Quote the lines of the listing below exactly, starting at the line that contains "You are a GUI" and ending at the line that contains "tap(130, 317)", both included. Leave the pictures out of your answer.

== Given data

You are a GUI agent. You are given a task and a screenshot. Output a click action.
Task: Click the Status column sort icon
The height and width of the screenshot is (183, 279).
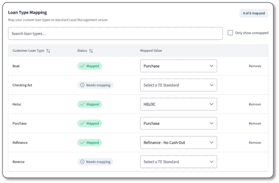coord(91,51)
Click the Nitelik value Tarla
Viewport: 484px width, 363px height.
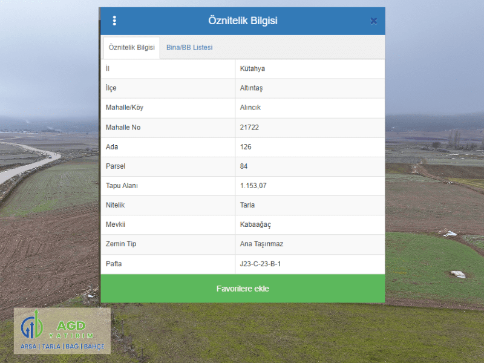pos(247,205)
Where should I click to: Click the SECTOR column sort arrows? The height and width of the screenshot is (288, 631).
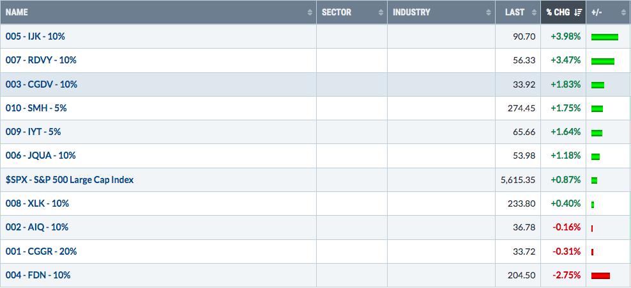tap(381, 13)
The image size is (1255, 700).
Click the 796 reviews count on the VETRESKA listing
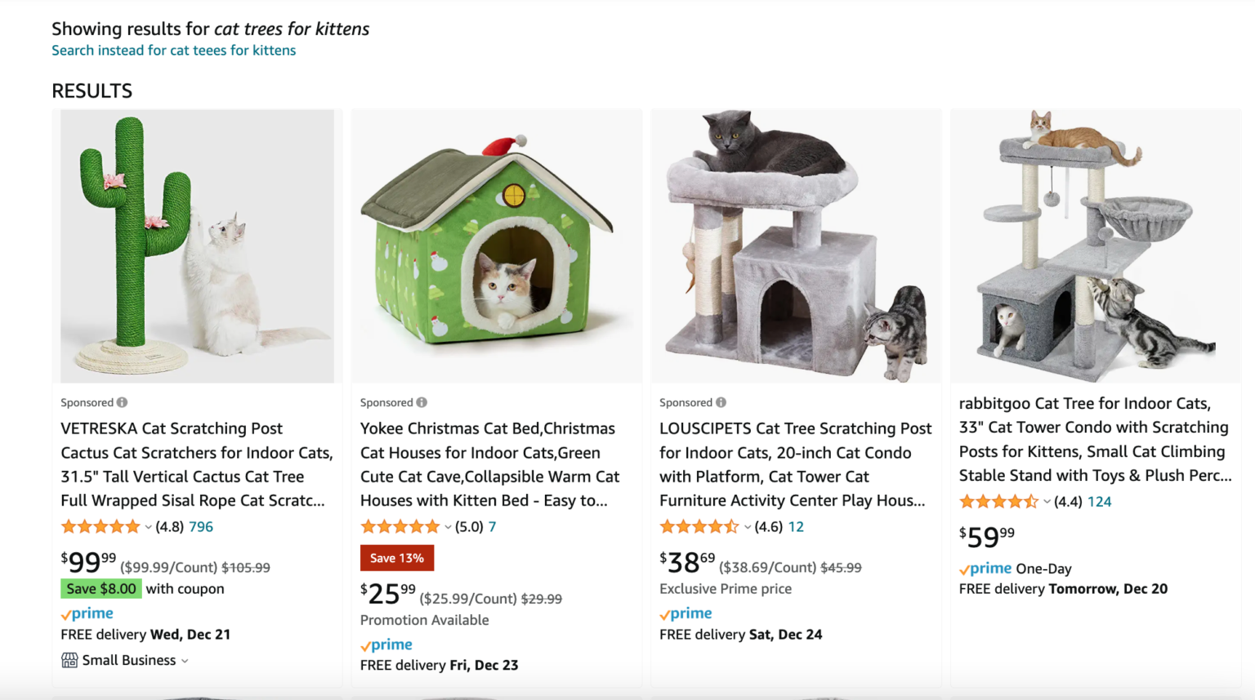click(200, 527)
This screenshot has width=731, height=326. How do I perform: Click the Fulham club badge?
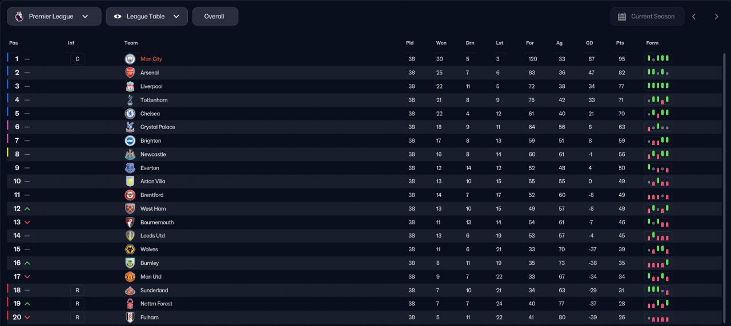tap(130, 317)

====
== Given data

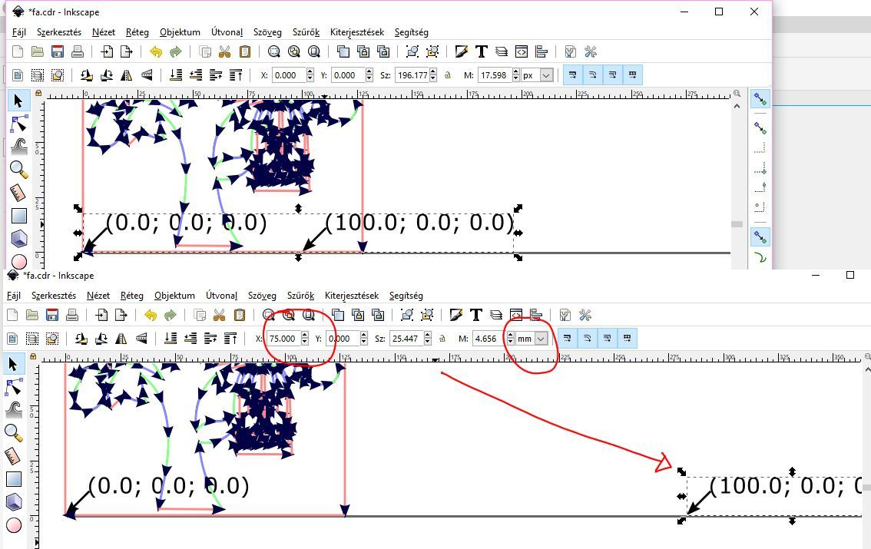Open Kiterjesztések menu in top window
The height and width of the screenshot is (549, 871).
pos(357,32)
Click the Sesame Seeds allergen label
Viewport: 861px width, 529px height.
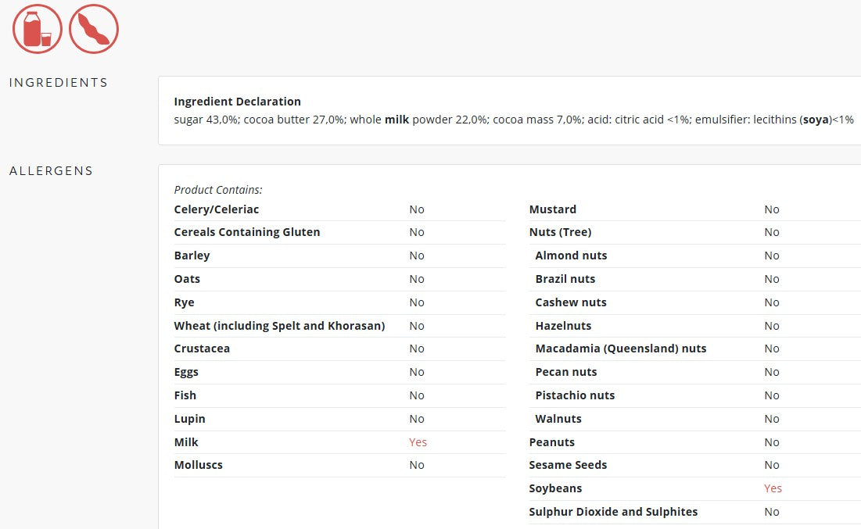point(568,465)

====

◆ Task solution
You are a GUI agent. You are given a task and a screenshot. Output a click action.
Task: Click the Status column sort icon
The height and width of the screenshot is (183, 279).
coord(91,51)
Click the Nitelik value Tarla
Viewport: 484px width, 363px height.
pos(247,205)
Where should I click to: Click the SECTOR column sort arrows? The height and width of the screenshot is (288, 631).
tap(381, 13)
The image size is (1255, 700).
Click the 796 reviews count on the VETRESKA listing
click(200, 527)
This screenshot has width=731, height=326. How do I perform: Click the Fulham club badge?
tap(130, 317)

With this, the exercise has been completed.